__What is being asked__: Set down every record below exactly as written.

__Dataset__:
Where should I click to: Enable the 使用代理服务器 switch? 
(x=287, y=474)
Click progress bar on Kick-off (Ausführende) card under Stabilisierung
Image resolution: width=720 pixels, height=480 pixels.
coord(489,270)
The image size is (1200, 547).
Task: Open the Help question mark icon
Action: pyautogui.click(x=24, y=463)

__Final answer__:
Where should I click to: Enable the 使用代理服务器 switch? 
(x=287, y=474)
Click progress bar on Kick-off (Ausführende) card under Stabilisierung
Image resolution: width=720 pixels, height=480 pixels.
coord(489,270)
The image size is (1200, 547).
Task: Open the Help question mark icon
Action: pyautogui.click(x=24, y=463)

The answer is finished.